Having hit the right note in the two-line stanzas, she extends the line for greater weight, adding 'up' for the sound echo with 'poplars', and for the first few stanzas this new draft feels strong, decisive, uncompromising.
Break-Points & BuffersThen we hit a snag. The well-known slogan
Arbeit macht frei - 'Work shall set you free' - from the original draft has vanished. And this may be Sorlil's first mistake, as it lent an important air of bitterness to the poem, and also provided an important break-point between the inhuman
look of the place and the introduction of live human beings - the guard, the poet-narrator herself, the daughter of a survivor, the generic 'you' who flinches at the end.
Structure begins to break down in the absence of that buffering line, which should have separated the two halves of the poem.
EndingsThe ending feels rushed: 'And now a daughter of a survivor can't stop//talking'. This too-drastic stanza break needs to be rethought. It's not only rupturing the flow of the poem but its arbitrariness actually draws attention to the way the poet has gone about redrafting, rather like a trick that gives away the magician's secrets.

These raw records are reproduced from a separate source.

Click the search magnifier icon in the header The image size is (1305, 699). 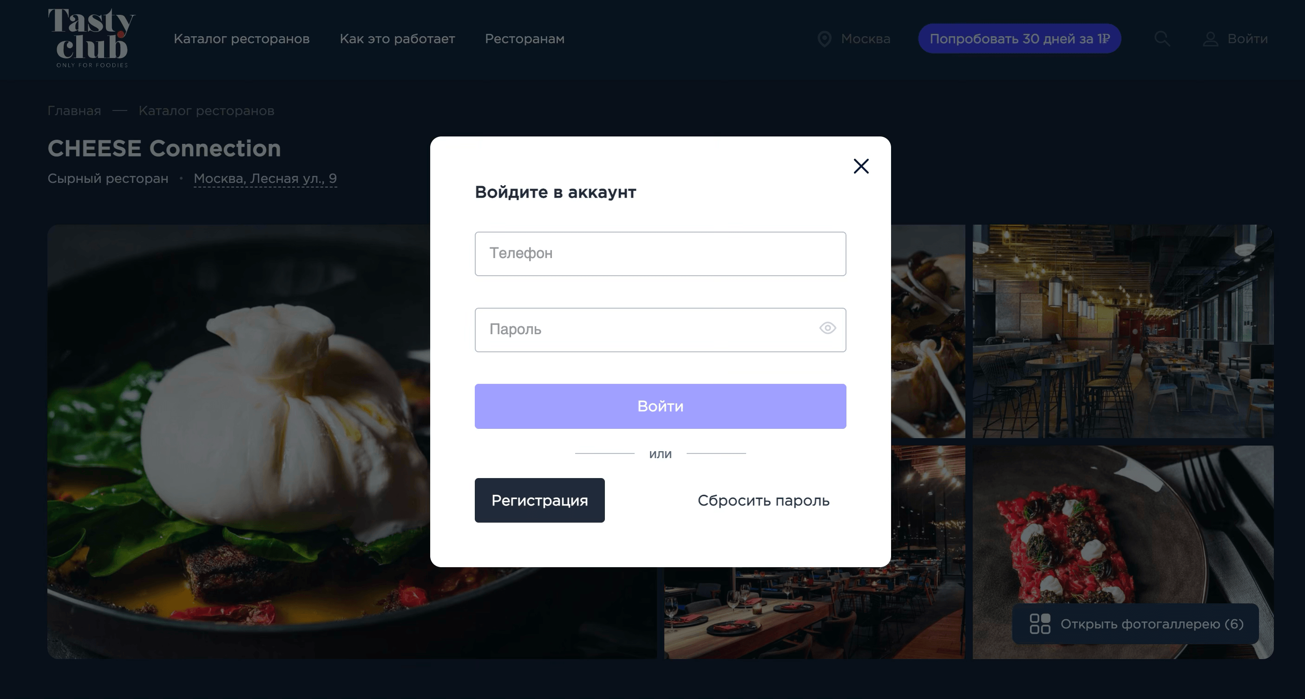1162,38
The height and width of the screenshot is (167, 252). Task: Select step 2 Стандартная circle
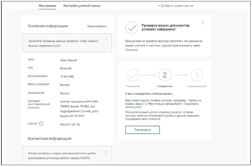click(165, 75)

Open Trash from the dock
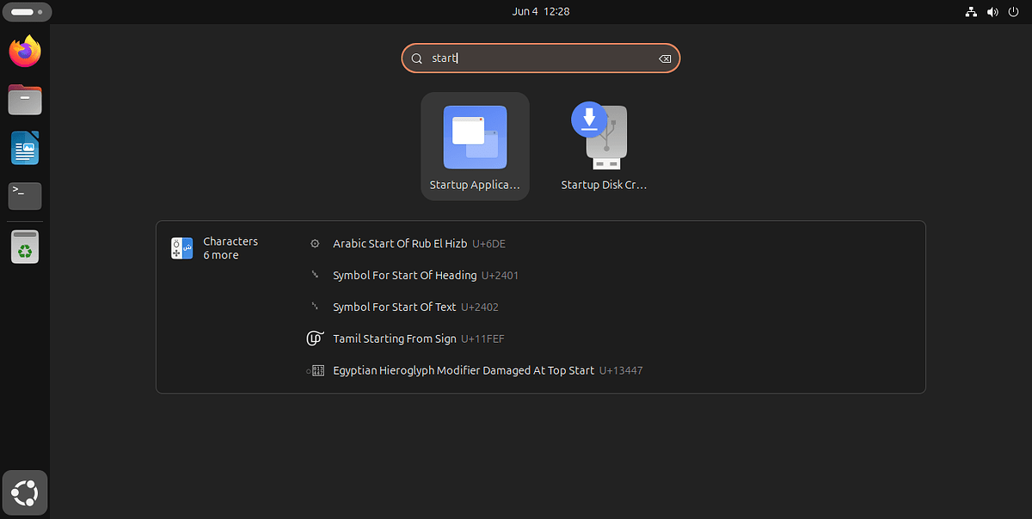point(25,247)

Of course, the endings of poems are notoriously difficult. I've written about them before on Raw Light, most notably
here and
here, so I won't spend too long on this. In the first draft, the simplicity of those two lines, 'You flinch when I say/I caught the bus from Dachau' works tremendously well within the context of that particular draft. But in this
second draft, we're into a new structure where those lines don't fit anymore. So we get that last line in quotation marks - unnecessarily - and placed alone, cut off from the two-line stanza structure as though for additional emphasis. Which it can't carry off.
If this was my poem, I'd be inclined to shift earlier parts of the poem about in order to get back into a position where I could use those original last two lines more or less exactly as they appear in the first draft.

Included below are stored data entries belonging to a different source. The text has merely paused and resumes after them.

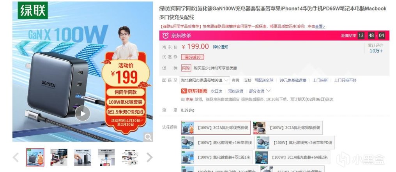Go to previous thumbnails with left arrow

(x=16, y=157)
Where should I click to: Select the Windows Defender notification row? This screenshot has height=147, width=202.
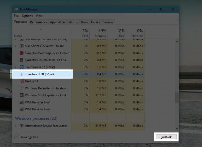[47, 88]
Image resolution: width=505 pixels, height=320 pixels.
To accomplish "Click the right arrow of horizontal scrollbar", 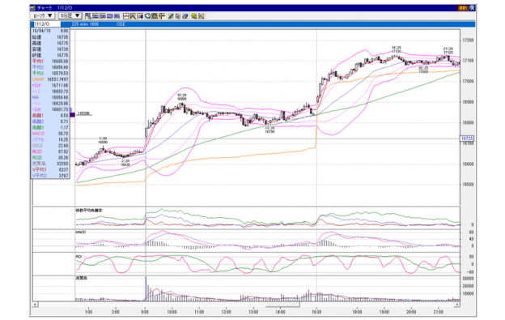I will (457, 305).
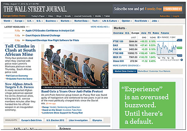Click the Pussy Riot courtroom photo

[75, 65]
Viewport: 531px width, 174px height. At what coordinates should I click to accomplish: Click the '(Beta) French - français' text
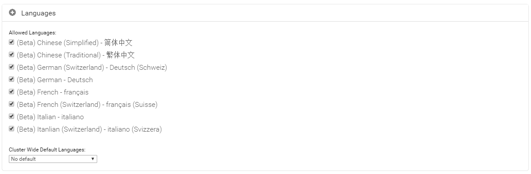point(53,92)
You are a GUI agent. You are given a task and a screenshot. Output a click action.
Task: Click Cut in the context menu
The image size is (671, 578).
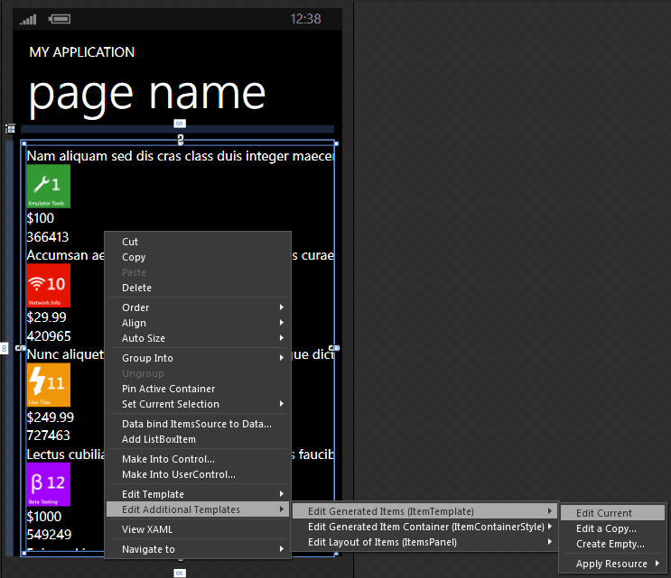coord(130,242)
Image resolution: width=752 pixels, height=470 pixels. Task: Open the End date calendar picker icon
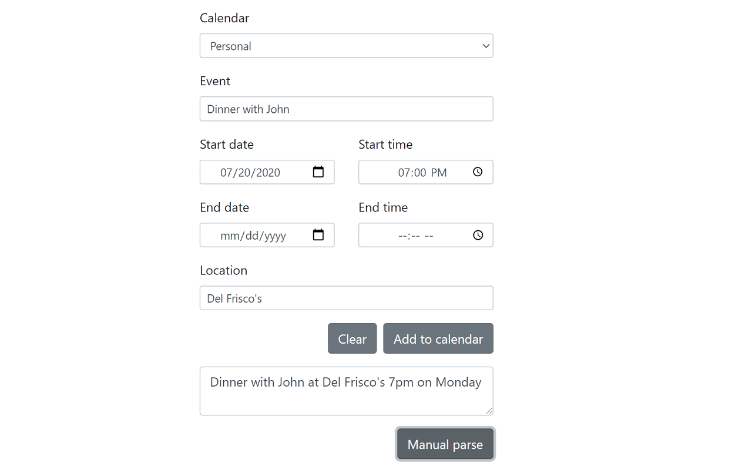click(318, 235)
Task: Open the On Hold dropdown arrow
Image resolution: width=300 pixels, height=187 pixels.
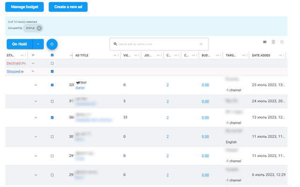Action: [x=38, y=44]
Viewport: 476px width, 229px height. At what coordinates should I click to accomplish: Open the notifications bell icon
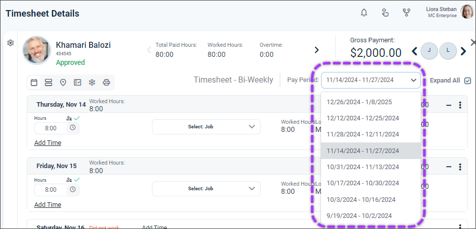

In particular, that unspecified 'you' - a useful poetic device, if somewhat over-used in contemporary poetry - opens the poem up at the close by inviting the reader to identify with it. Yet the second draft obscures 'you' by burying it hurriedly in the middle of a line - a line which is incidentally too long for the established rhythm, making the poem sound breathless and uncertain at that point instead of centred and ready to close.
Shifting the Focus of Revision with each PoemThe closer a poem gets to the real thing, to being fully alive and aware of itself, the less we need an overview of the poem's problems. By that stage, looking at word and line detail becomes the key issue during redrafting. It's particularly vital not to mess too much with structures if they worked just fine in the first draft, or only needed tweaking. Not that I think the shift to couplets was necessarily a mistake here. The poem feels more grave and measured now, less conversational.
But all decisions have a knock-on effect, and in this draft, further adjustments may need to be made in order to compensate for that change. It's also a possibility that the charm of the original draft lay to some extent in that conversational tone - the sight of those inhuman slabs versus the intimate voice of the poet in your head - and a push to regain that might be something for Sorlil to explore in a future draft.
ThanksMany thanks to Sorlil for handing over her two drafts to be manhandled in public by such a blunt and insensitive critic. Usual reminder to take everything with a large pinch of poet's salt; another person might say exactly the opposite, and who can be sure which approach is best except Sorlil herself?